Estratto della pagina:

Mai pensato di fare il meccanico?

Scuole/La scelta Officine, concessionari e contoterzisti cercano tremila meccatronici, meccanici e informatici. Purtroppo le scuole che li formano sono pochissime. Viaggio nel mondo dell’istruzione tecnica e professionale, dove la disoccupazione non esiste

 

 

In questi giorni si chiudono le pre-iscrizioni per le scuole secondarie e alle migliaia di ragazzini incerti su cosa fare nei prossimi cinque anni – e di conseguenza su che strada far prendere alla propria vita – vorremmo dare un consiglio: avete mai pensato di fare il meccanico? Anzi meglio dire il meccatronico, come ormai richiedono gli stessi addetti ai lavori.

Il meccanico, dicevamo, può essere un’alternativa per chi non sa quale corso di studi scegliere. Ecco un elenco di buoni motivi. Primo: è una professione affascinante, investita in pieno da un rinnovamento che la porterà fino all’automazione più spinta. Secondo: chi fabbrica o ripara trattori ormai non lavora più di martello e chiave inglese, ma di computer e prese multipolari, con minor sforzo fisico e maggiori competenze richieste. Terzo – e non certo ultimo – chi si diploma o laurea in queste materie trova un lavoro ancor prima di concludere gli studi. Spesso trasformando in contratto uno di quegli stage che sono ormai diventati la norma in tutti gli istituti superiori e ancor più in quelli a spiccato indirizzo professionale.

Parliamo insomma di istruzione e sbocchi nella meccanica agricola.

Più lavoro che lavoratori

Partiamo allora dalla curva di domanda e offerta. Ci appoggiamo a Gianni Di Nardo, segretario di Unacma, l’unione delle concessionarie di macchine agricole, che mette subito le cose in chiaro: «In Italia ci sono tremila posti di lavoro disponibili per tecnici nel settore della meccanica e dell’elettronica in agricoltura. È una stima probabilmente per difetto, fatta ascoltando i nostri associati e poi i rappresentanti dei costruttori di macchine agricole e i contoterzisti. Insomma, se non sono tremila posti, è perché sono di più». Concessionari e fabbricanti, specifica Di Nardo, sono pronti ad assorbire 600 meccanici e 800 meccatronici, cui se ne aggiungono altri 200 richiesti dalle imprese agromeccaniche. Ci sono poi le nuove attività: reti satellitari, uso di droni, gestione dei ricambi, supporto tecnico alle vendite. «Parliamo di posti di lavoro ben pagati, gratificanti e nei quali non ci si sporca quasi le mani: si usa il computer e si parla in inglese con i tecnici della casa madre, quando si ha a che fare con macchine di fabbricazione straniera». Senza contare – e questo lo aggiungiamo noi – che le nuove professioni in agricoltura sono in pieno sviluppo. A breve serviranno centinaia di figure specializzate nell’inserimento e gestione dei dati di lavorazione, nelle reti di comunicazione, nell’interfaccia uomo-macchina. In più ci sono i posti di lavoro legati alla robotica, ormai prossima al boom. «Con una nostra iniziativa, Mech@griJobs, cerchiamo di sensibilizzare i ragazzi delle scuole superiori in merito all’appetibilità del lavoro in questo campo. In dieci anni abbiamo incontrato oltre diecimila ragazzi, molti dei quali si sono poi effettivamente impiegati nel nostro settore».

Cosa fare: Nell'articolo sulla formazione dei meccanici, riscrivi il passo da "Il meccanico, dicevamo, può" a "nella meccanica agricola.", sostituendo "trattori" con "mietitrebbie".

Dati forniti:
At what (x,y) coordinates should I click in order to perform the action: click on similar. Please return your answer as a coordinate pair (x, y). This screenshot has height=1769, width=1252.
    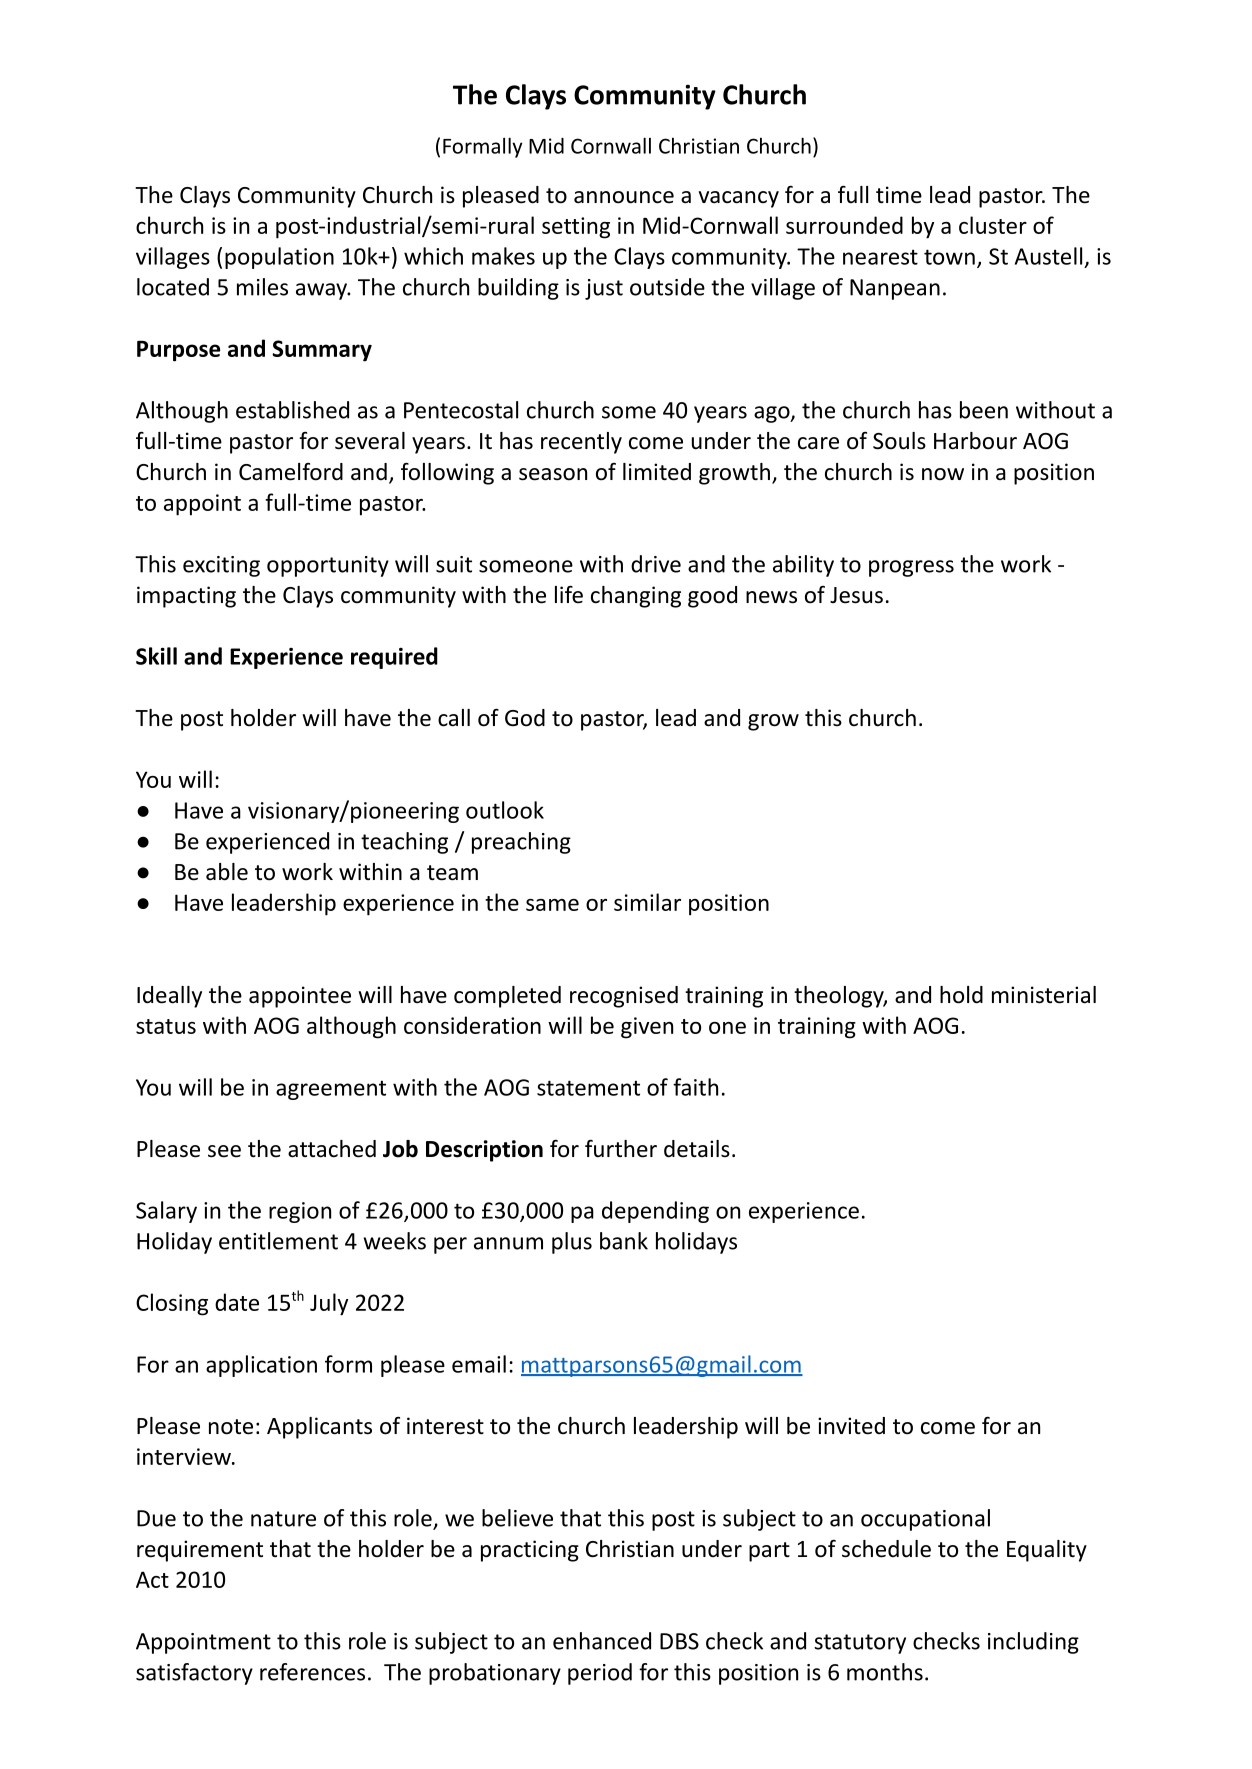
    Looking at the image, I should click on (647, 902).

Risultato atteso:
Il meccanico, dicevamo, può essere un’alternativa per chi non sa quale corso di studi scegliere. Ecco un elenco di buoni motivi. Primo: è una professione affascinante, investita in pieno da un rinnovamento che la porterà fino all’automazione più spinta. Secondo: chi fabbrica o ripara mietitrebbie ormai non lavora più di martello e chiave inglese, ma di computer e prese multipolari, con minor sforzo fisico e maggiori competenze richieste. Terzo – e non certo ultimo – chi si diploma o laurea in queste materie trova un lavoro ancor prima di concludere gli studi. Spesso trasformando in contratto uno di quegli stage che sono ormai diventati la norma in tutti gli istituti superiori e ancor più in quelli a spiccato indirizzo professionale.

Parliamo insomma di istruzione e sbocchi nella meccanica agricola.